Ferpi > News > I sette peccati delle Relazioni pubbliche

I sette peccati delle Relazioni pubbliche

27/06/2012

Nelle Relazioni pubbliche l'esperienza può fornire un aiuto fondamentale nell'evitare di inciampare sulle cosiddette "bucce di banana". Ma un buon vademecum può aiutare anche i professionisti più giovani ed inesperti ad evitare errori marchiani. I consigli di _Dorothy Crenshaw._

di Dorothy Crenshaw (1)
Il mio personaggio preferito della Tv, legato (vagamente) alla pratica della professione, è il professionista delle Rp, Eli Gold del telefilm The Good Wife, interpretato egregiamente da Alan Cumming.
Di fronte ad una azione di media relations piuttosto improvvida di un collega politico, Gold si scatena in una progressiva escalation di indignazione e conclude l’invettiva con un finale carico di disprezzo: "L’unica cosa che odio è un dilettante ".
Nello spirito di Eli Gold, ma con un atteggiamento più gentile garbato, vi illustro quelli che secondo me sono i peggiori, più evitabili e dilettanteschi errori che un professionista delle Rp deve evitare. Chiamateli i sette peccati mortali.

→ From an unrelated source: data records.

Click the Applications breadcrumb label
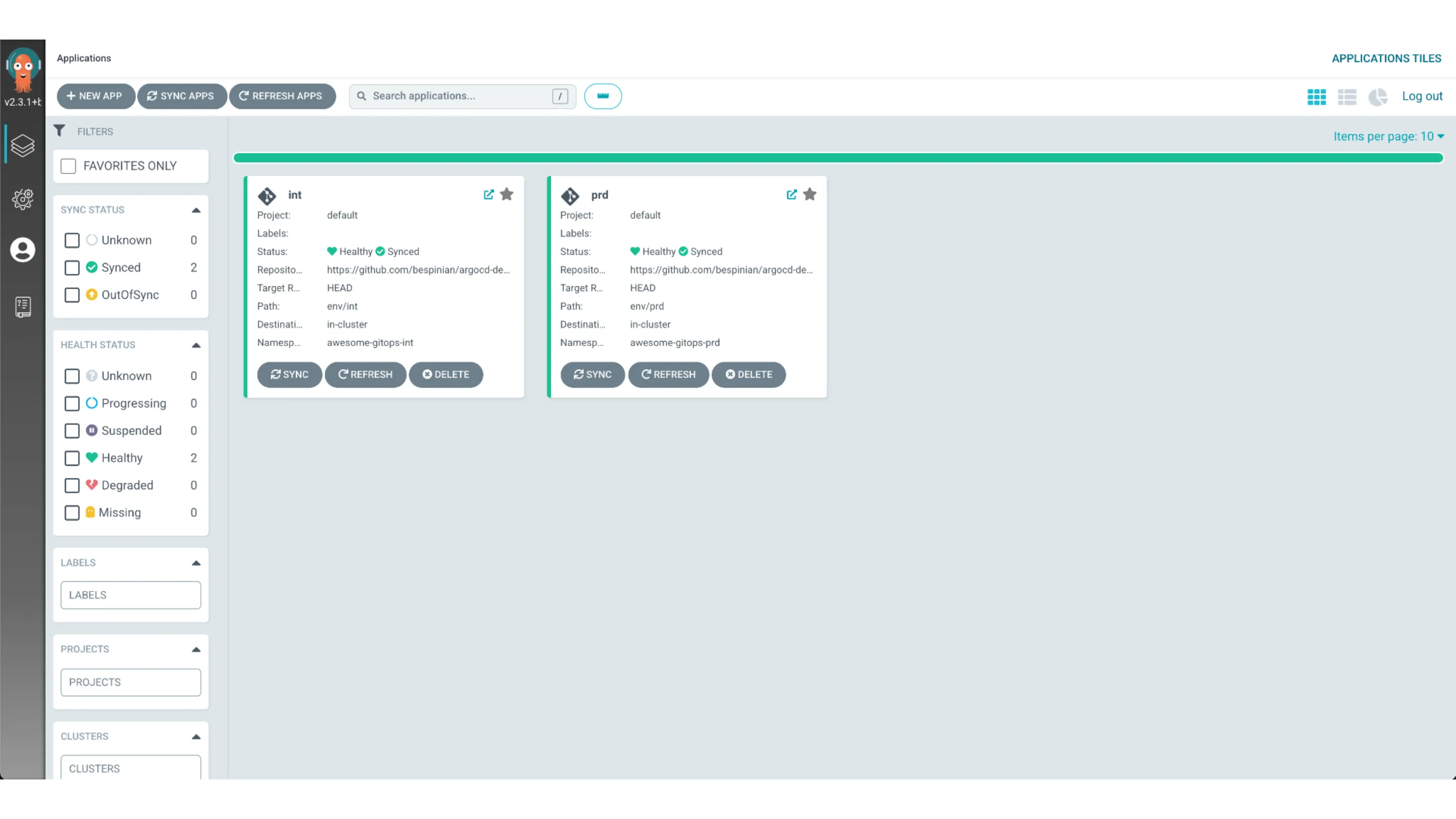Screen dimensions: 1456x819 (83, 58)
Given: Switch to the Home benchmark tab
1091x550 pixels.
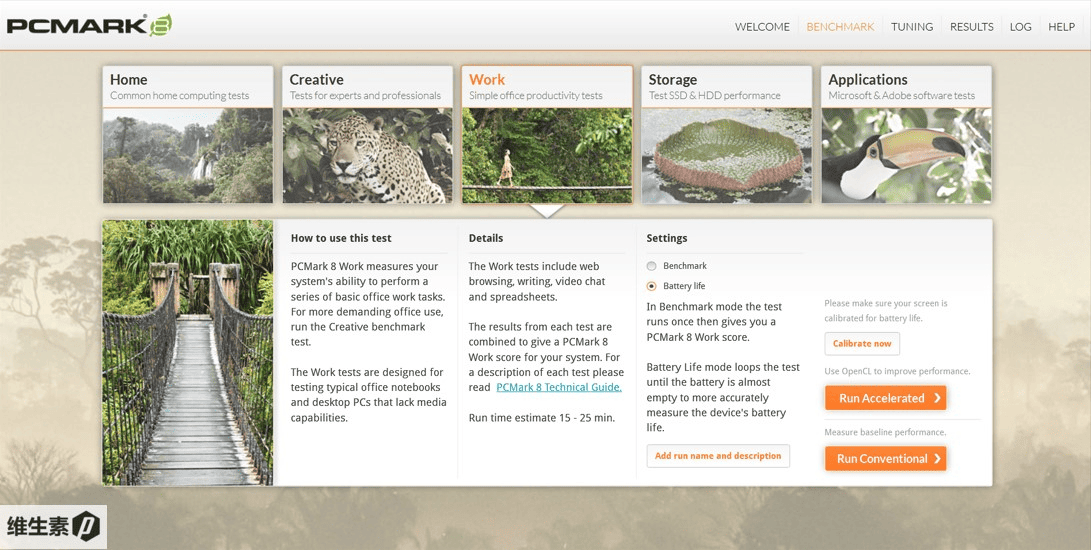Looking at the screenshot, I should tap(187, 87).

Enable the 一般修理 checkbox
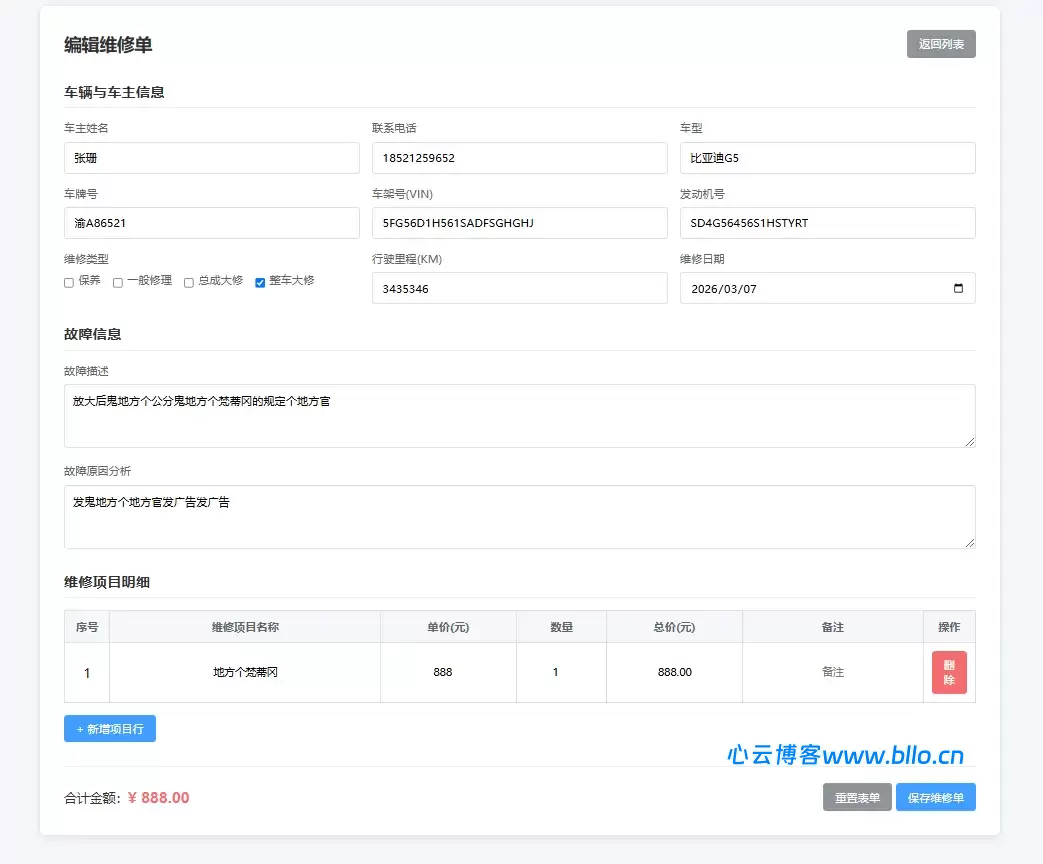118,283
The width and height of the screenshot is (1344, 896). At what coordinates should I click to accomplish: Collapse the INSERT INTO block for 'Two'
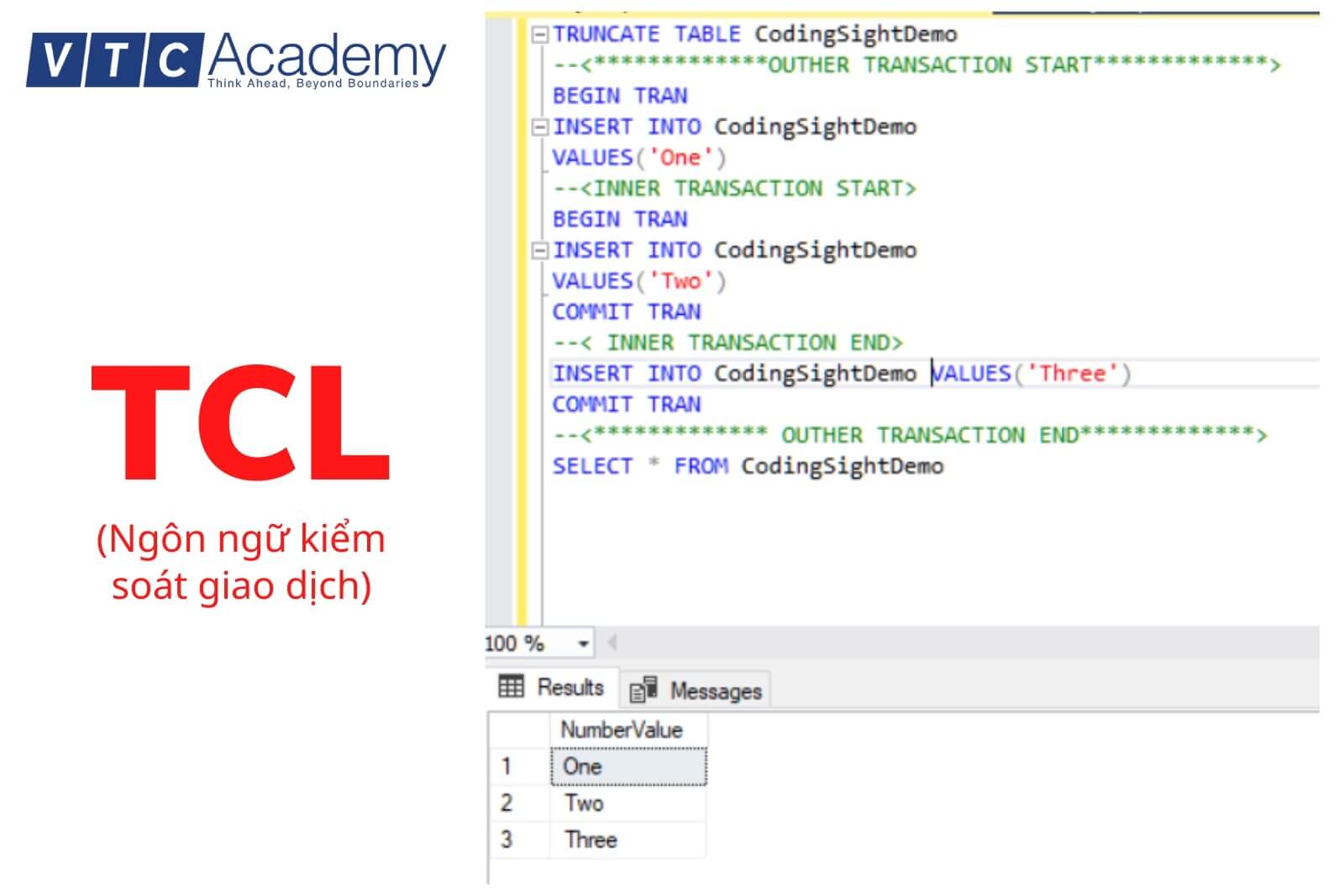[540, 250]
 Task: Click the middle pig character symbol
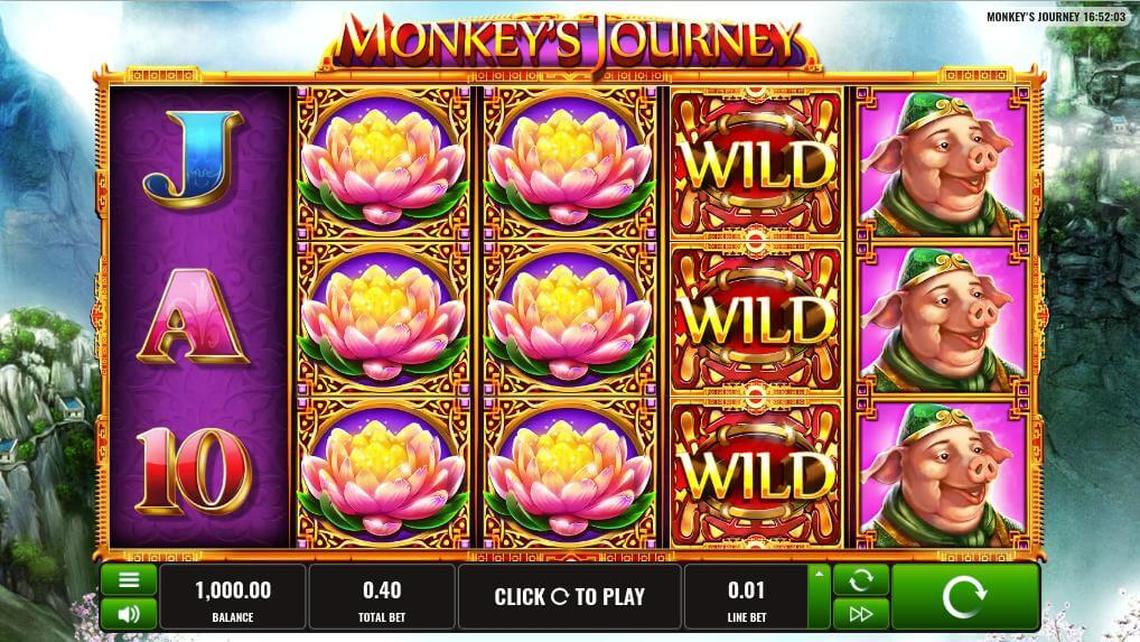pyautogui.click(x=943, y=318)
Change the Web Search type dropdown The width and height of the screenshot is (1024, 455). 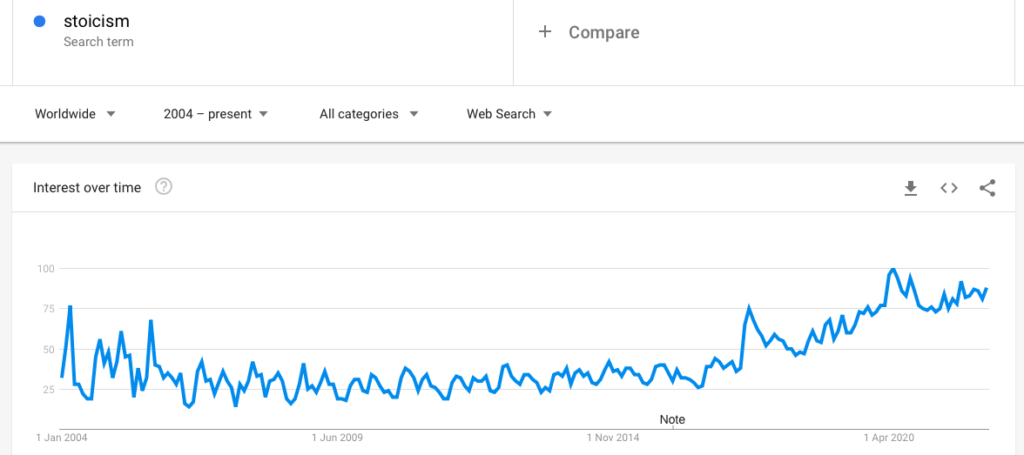[509, 114]
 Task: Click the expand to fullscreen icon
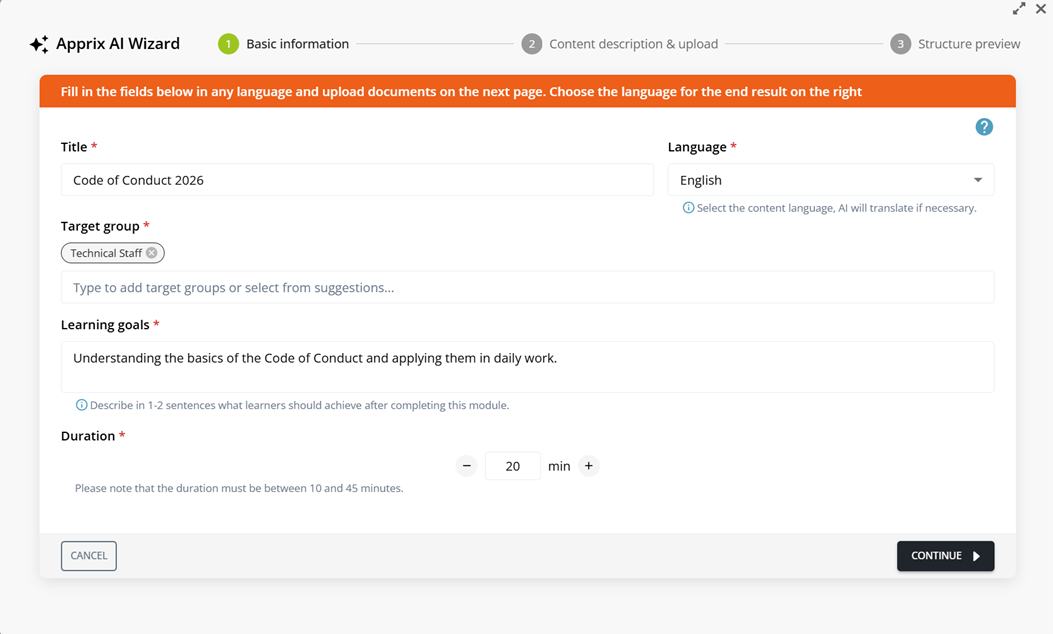coord(1019,9)

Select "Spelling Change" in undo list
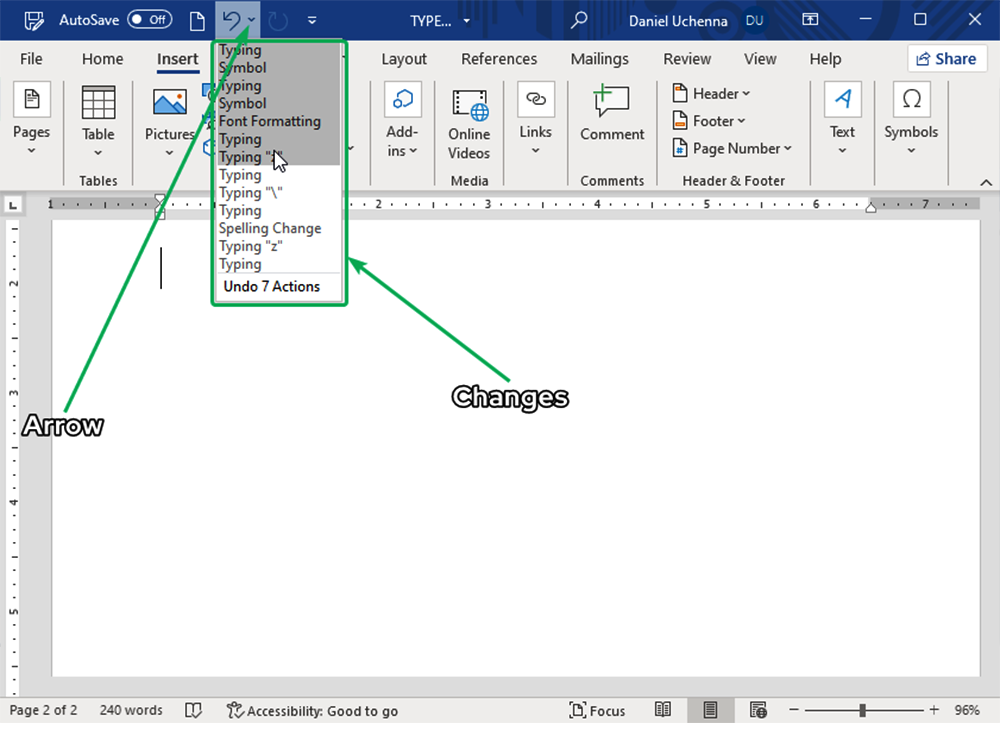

1. Promettere quello che non si è certi di poter mantenere. Si tratta di un osso duro, perché i risultati in termini di notorietà non possono essere previsti in modo totalmente preciso. Al culmine della “battaglia”, è facile per un team di agenzia “esagerare” il potenziale ritorno sugli investimenti. A volte queste semplici aspettative sono ingigantite da lunghe trattative. Nel peggiore dei casi, si tratta di una totale incapacità di deludere le aspettative del cliente. Di solito, vi aspetta l’inferno.
2. Non rispettare le deadline. Un’occasione mancata sui media. Una proposta inviata troppo tardi. Una buona idea partorita quando sono usciti già troppi articoli. Questa è un errore tattica. Le deadline sono sacre nel gioco delle Rp e mancarne una è un crimine punibile con l’espulsione dal business.
3. Fare spam. I più disperati (o ignoranti) tra noi sono chiamati su base settimanale alla sfida definita come “innaffia e prega". Ma vale la pena ripeterlo. Non è un comportamento in assoluto sbagliato ma quantomeno è poco professionale. Un approccio personalizzato funziona sempre meglio.
4. L’approccio on/off. Questo errore riguarda i clienti. Alcune aziende pensano ai relatori pubblici come ad un rubinetto che possono aprire o chiudere a seconda dei bilanci o dell’andamento del business. Grande errore. Le Rp funzionano meglio come strumento di branding a lungo termine, a differenza della promozione delle vendite o della vendita diretta. Qui c’è un grande rapporto costo/opportunità.
5. Usare (o abusare) del peso pubblicitario. La maggior parte dei professionisti ha un aneddoto su un cliente che insiste nel cercare di sfruttare l’acquisto di spazi pubblicitari per generare una copertura editoriale, o che minaccia di ritirare una pianificazione se il pezzo non è almeno positivo. La verità è che questo può funzionare, ma raramente vale il costo in termini di relazione. Ed è noto che spesso questa modalità di azione finisce col ritorcersi contro chi la mette in atto.
6. Pensare che Rp sia uguale a comunicato stampa. Una delle mie cose che mi irrita di più sono i clienti o le società che sostengono che un piano di Rp equivalga ad un pagamento, ad un flusso ininterrotto di notizie sui motori di riceca. Non lo è e l’acquirente finisce con lo stancarsi in fretta.
7. Complicare il linguaggio. Purtroppo, questa pessima pratica non si limita ai dilettanti. Invece di “unico”, “integrato”, “leader nel settore”, “soluzione strategica”, possiamo imparare a scrivere e parlare utilizzando parole più semplici e potenti? Beati coloro che comunicano in modo chiaro.
(1) Dorothy Crenshaw è amministratore delegato e direttore creativo delle Crenshaw Communications. E’ stata eletta da PR Week come una delle 100 donne più influenti nel settore delle Relazioni pubbliche.